Tuesday, December 20, 2005

A Return to “Walled Gardens”?

This week's Business Week draws attention to an issue that's been hot in the Internet community for the last month. Currently, companies like eBay, Google and Yahoo pay a lot of money to telecom companies for local loop connections to their networks, and from there to the Internet backbone. However, some of the major telephone and cable companies (led by AT&T's Edward Whitacre) want the content and service providers to pay for access to their residential and business Internet subscribers. Specifically, this is what’s being considered:

  • Using Quality of Service (QoS) to give content providers that agree to pay them more bandwidth and better response times than content providers that don’t pay, and blocking some websites and services altogether.

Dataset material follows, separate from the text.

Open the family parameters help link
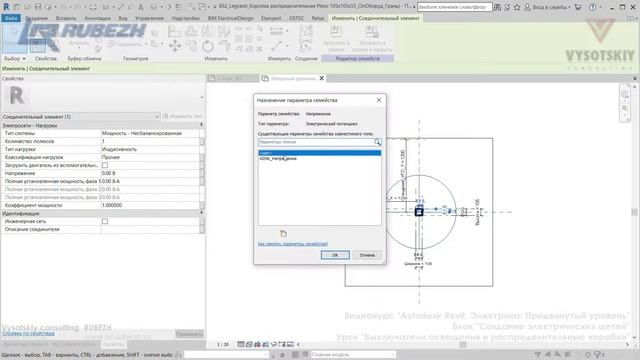640x360 pixels. [293, 244]
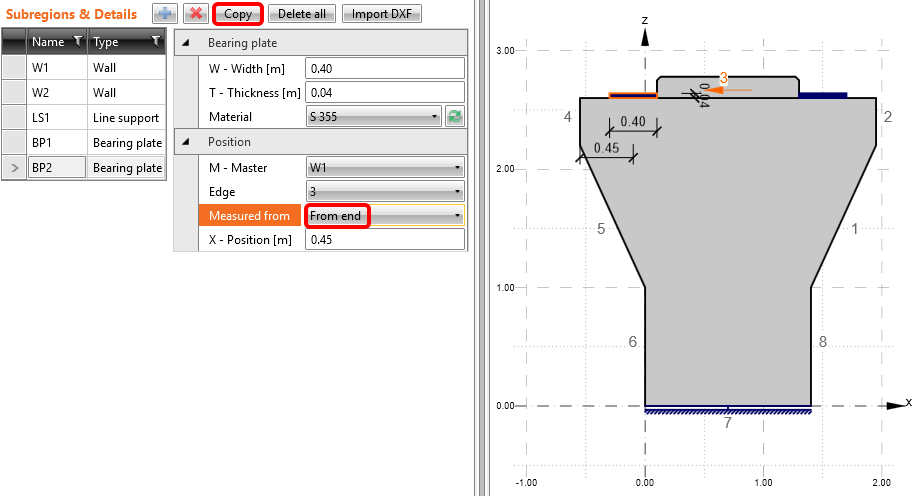Open the Material S 355 dropdown
Image resolution: width=920 pixels, height=496 pixels.
click(x=374, y=117)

  • Limiting or barring competitive VoIP vendors from accessing their networks.

The result could be a return to the “walled garden” model pursued by AOL, CompuServe, Delphi, etc. in the years before the Internet. SBC, for example, could give priority to its partner Yahoo, and make competitive services like Google and MSN much slower and harder to reach. It could also decide to block all usage of file-sharing services because they use too much bandwidth.

None of this is new, at least to corporations that have limited employees’ access to certain websites and services for years. Companies regularly block access to porn and shopping sites, and they forbid the use of file-sharing software and services such as Skype. However, these controls are only imposed within these companies’ firewalls. Now, the major telecom companies want the ability to impose these same kinds of limitations on their subscribers.

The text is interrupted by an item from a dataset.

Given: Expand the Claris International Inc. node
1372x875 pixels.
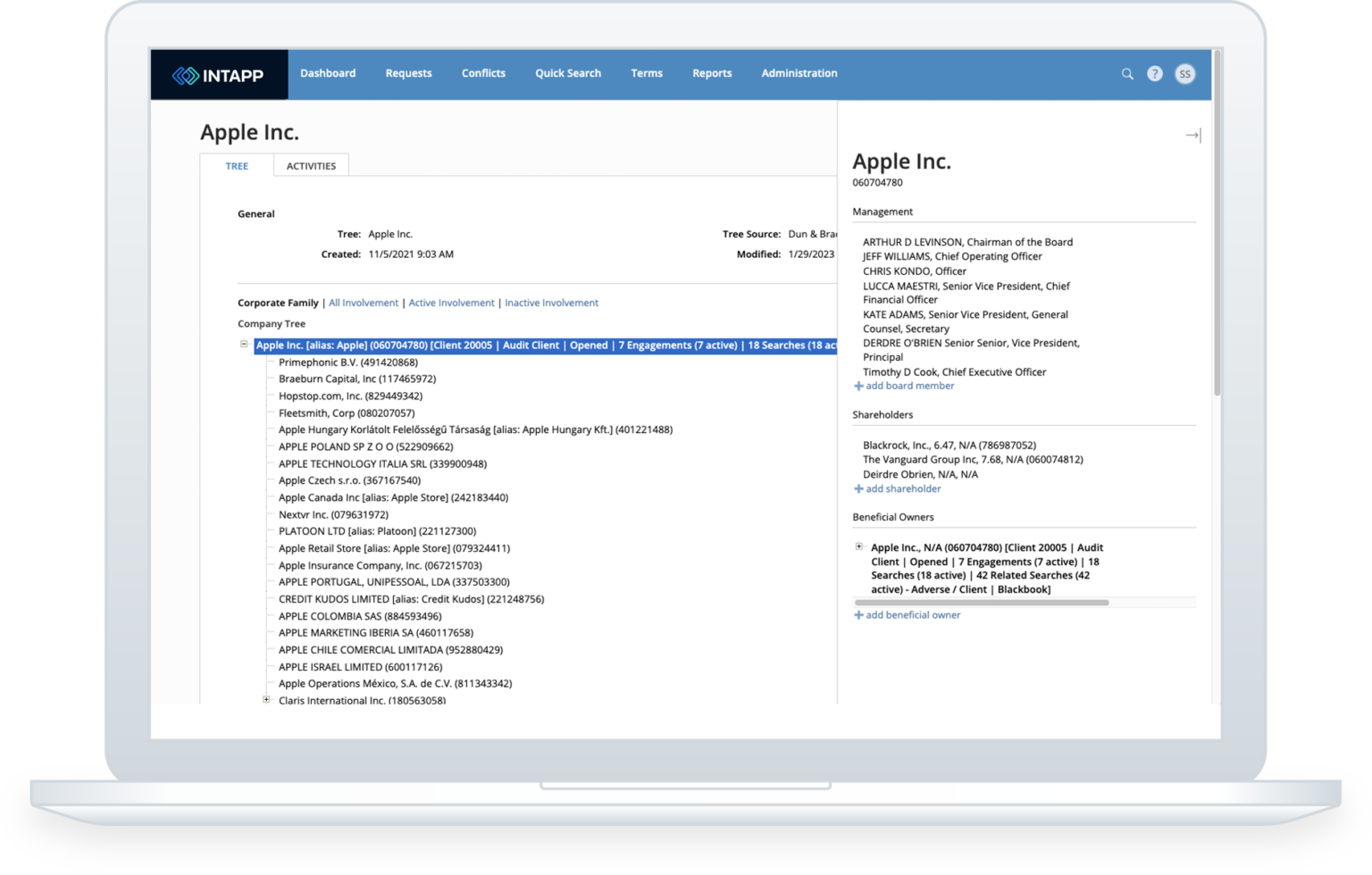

The risks of this scenario might explain some moves by Google over the last year. At the beginning of 2005, rumors surfaced about a plan by Google to purchase large amounts of “dark fiber”. There was some speculation that Google was planning to become a “super-ISP”, but that talk quickly died down as the press moved on to other stories. Then, in late summer, Google pursued providing citywide WiFi service to San Francisco and Mountain View, CA, where Google is headquartered. The San Francisco franchise is still being debated, but Google won the contract in Mountain View.

Now, why would Google need nationwide dark fiber? It makes sense for the company to run its own private network in order to interconnect its server sites. But why does the company want to get into WiFi? I believe that Google’s dark fiber and WiFi initiatives are closely linked. In the event that the major telecom companies try to force Google to pay for access to their networks, Google can “light up” its own competitive ISP service in major metropolitan areas. After all, there’s no reason why Google can’t overbuild wireless data services in the same areas as the major telecom companies. With WiMAX service and mesh networking, Google could cover an entire city quickly, and at a comparatively low cost.

Of course, Google could use QoS to give priority to its own content and services, but there’s no reason why other content providers couldn’t launch their own ISP services. It’s even reasonable to assume that two or three major content providers could get together and finance a competitive ISP service, guaranteeing all of them equal access to subscribers.